In cases of a temporal approach for the left eye, surgeons may rotate the surgical microscope and position themselves at the temporal side of the patient. However, drilling holes enables a regular superior approach more easily without requiring a change in their sitting positions.

Thus, these holes adjacent to the capsulorhexis, which mimic a smaller lens equator, enable more efficient phaco-chopping not only for surgeons-in-training but also for experienced surgeons.

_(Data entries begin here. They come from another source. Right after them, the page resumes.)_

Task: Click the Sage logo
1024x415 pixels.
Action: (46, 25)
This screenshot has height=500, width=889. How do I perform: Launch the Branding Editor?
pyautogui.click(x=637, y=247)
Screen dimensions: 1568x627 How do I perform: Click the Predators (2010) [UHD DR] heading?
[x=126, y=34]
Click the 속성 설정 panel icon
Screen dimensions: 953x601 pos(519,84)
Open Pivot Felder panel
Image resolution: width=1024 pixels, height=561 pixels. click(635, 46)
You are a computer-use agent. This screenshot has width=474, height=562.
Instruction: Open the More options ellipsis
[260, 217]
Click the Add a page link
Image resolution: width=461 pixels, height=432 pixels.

Although we observed a difference in the UST, the sample size and power of this study were insufficient for conclusive results. Difficulty in the preparation of cataracts of the same type and density among these three surgeons might have reduced the accuracy of the study by introducing sample bias. Surgeons should have improved their skills after every case. For accurate analysis, all three surgeons should have started learning these three techniques simultaneously. Therefore, further studies with a larger sample size are needed to validate our findings that our technique reduces both energy levels and UST when compared with conventional techniques like the divide-and-conquer method.

Conclusion

This study aimed to enable mastery of the phaco-chop technique by surgeons-in-training steadily and quickly. Although no significant difference was found among the techniques in the CDE, there was a significant difference in the UST (P < 0.0 5).

Our results suggest that the two-hole method may improve efficiency among surgery-residents-in-training. Owing to flaws in the design of the study, possible bias, and lack of statistical power, further studies with a larger sample size may be needed to examine the use of the two-hole method in nucleofractis techniques.